Saved entries
——

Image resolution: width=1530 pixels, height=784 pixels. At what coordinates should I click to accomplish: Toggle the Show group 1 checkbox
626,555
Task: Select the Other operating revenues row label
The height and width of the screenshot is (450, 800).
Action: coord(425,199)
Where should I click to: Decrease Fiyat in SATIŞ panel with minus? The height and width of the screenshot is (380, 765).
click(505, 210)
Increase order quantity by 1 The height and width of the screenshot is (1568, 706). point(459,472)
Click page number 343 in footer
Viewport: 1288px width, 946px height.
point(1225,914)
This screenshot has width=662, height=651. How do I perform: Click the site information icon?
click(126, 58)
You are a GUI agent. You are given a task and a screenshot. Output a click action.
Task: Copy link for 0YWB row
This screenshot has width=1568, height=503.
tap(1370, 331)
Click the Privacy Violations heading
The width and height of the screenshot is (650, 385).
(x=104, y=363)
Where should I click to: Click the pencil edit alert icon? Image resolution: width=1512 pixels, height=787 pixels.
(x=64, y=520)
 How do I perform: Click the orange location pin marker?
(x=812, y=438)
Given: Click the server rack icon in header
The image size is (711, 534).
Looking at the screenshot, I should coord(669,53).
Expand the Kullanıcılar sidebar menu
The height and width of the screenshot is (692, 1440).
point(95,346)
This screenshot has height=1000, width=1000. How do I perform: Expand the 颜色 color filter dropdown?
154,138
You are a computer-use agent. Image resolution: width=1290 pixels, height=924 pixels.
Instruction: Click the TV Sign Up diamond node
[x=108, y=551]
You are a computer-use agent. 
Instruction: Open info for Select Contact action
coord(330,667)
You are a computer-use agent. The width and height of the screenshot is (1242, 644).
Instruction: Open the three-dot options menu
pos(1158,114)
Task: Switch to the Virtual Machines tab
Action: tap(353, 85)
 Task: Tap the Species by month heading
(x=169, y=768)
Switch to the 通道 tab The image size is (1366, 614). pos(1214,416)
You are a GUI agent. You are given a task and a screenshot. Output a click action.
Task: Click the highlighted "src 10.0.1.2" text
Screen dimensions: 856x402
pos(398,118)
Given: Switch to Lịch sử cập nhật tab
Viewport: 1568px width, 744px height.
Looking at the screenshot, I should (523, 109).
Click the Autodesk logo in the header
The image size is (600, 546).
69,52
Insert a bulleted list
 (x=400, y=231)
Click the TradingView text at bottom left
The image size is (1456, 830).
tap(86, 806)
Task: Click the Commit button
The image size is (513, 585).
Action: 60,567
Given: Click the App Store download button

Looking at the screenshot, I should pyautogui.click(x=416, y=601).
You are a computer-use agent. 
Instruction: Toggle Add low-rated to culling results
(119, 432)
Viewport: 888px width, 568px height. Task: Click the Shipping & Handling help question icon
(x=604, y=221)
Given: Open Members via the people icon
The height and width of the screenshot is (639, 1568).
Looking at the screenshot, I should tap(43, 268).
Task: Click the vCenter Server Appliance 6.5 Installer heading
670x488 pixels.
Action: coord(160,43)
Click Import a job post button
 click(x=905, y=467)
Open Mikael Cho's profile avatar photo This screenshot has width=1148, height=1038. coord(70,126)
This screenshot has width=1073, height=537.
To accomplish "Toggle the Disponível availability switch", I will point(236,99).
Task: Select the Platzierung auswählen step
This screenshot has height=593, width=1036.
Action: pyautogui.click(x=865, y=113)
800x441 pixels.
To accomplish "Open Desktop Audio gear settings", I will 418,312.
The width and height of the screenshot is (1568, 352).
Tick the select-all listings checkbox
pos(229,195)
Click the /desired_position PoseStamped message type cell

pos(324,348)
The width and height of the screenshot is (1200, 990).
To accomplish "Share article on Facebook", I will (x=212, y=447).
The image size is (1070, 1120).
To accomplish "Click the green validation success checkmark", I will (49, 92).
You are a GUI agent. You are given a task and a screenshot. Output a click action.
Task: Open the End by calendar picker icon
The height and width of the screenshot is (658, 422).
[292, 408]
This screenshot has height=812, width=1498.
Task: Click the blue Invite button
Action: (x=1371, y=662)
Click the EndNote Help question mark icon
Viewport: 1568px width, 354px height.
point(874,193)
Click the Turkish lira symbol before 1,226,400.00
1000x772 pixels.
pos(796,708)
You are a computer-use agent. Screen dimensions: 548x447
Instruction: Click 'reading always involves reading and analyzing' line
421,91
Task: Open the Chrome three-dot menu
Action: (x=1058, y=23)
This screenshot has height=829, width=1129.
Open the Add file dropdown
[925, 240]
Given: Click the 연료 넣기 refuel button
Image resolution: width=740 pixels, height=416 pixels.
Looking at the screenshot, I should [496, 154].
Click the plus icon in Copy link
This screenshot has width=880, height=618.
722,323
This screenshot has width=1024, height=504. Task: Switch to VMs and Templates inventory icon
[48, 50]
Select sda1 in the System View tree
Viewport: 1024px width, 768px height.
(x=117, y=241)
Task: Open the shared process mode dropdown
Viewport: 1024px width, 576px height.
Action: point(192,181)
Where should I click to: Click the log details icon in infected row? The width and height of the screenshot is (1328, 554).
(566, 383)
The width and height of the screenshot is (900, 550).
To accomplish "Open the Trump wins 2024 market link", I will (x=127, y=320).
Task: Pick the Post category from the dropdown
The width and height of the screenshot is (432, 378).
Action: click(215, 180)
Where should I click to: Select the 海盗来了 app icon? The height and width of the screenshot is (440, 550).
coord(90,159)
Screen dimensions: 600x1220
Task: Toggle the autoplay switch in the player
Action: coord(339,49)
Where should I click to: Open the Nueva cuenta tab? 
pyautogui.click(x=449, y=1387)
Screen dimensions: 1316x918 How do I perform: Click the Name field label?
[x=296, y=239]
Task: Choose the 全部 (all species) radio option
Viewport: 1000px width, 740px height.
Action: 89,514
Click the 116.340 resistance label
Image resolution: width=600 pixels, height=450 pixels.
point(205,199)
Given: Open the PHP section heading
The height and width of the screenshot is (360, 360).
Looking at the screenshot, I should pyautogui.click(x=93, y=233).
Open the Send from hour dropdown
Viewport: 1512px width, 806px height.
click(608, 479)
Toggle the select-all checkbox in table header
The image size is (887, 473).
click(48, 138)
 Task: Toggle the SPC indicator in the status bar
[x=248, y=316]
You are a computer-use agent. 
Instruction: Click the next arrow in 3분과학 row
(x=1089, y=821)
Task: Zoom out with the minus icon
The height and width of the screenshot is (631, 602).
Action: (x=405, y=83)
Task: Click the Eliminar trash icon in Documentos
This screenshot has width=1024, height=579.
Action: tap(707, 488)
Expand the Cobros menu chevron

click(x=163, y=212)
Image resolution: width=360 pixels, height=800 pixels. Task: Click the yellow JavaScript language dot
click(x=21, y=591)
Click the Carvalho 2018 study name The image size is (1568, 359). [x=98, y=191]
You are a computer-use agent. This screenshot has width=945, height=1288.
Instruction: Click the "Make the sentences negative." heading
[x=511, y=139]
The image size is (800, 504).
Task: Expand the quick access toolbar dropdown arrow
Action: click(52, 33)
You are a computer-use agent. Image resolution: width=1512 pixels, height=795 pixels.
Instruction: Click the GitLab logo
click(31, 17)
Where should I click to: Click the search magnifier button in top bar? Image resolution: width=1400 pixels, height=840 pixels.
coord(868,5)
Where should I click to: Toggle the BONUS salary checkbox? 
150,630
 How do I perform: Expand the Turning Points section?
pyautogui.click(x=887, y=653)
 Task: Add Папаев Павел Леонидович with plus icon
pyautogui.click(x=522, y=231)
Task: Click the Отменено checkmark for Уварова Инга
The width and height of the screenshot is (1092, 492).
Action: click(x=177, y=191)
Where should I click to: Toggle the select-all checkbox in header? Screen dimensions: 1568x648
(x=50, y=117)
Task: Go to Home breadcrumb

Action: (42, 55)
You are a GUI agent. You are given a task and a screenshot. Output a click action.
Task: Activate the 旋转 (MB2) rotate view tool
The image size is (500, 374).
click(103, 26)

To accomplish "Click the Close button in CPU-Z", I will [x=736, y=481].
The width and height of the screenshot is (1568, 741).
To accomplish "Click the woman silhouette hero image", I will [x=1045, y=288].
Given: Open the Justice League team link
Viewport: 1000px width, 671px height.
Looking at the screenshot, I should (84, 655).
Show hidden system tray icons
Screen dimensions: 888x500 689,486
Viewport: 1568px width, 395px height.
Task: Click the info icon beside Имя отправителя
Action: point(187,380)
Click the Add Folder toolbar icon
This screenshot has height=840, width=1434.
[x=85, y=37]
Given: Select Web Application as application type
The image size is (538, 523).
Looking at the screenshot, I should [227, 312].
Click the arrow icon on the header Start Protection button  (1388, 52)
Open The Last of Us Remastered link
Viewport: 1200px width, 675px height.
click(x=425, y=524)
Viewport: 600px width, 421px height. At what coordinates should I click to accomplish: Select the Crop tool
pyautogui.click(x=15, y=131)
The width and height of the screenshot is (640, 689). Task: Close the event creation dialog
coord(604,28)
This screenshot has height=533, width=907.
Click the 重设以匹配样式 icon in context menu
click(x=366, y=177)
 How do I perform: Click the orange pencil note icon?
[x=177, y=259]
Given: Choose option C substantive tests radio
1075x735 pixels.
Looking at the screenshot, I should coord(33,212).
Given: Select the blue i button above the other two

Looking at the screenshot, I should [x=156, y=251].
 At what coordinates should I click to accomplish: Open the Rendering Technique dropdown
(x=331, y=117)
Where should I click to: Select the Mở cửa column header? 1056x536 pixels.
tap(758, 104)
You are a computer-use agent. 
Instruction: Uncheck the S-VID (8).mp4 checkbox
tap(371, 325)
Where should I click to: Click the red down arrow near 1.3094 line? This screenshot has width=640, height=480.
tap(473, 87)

——

Using the records above, set down exactly the lines from the one with "Task: Click the vCenter" through the one with "800x441 pixels.", inclusive, and nothing more.

Task: Click the vCenter Server Appliance 6.5 Installer heading
670x488 pixels.
Action: coord(160,43)
Click Import a job post button
 click(x=905, y=467)
Open Mikael Cho's profile avatar photo This screenshot has width=1148, height=1038. coord(70,126)
This screenshot has width=1073, height=537.
To accomplish "Toggle the Disponível availability switch", I will point(236,99).
Task: Select the Platzierung auswählen step
This screenshot has height=593, width=1036.
Action: pyautogui.click(x=865, y=113)
800x441 pixels.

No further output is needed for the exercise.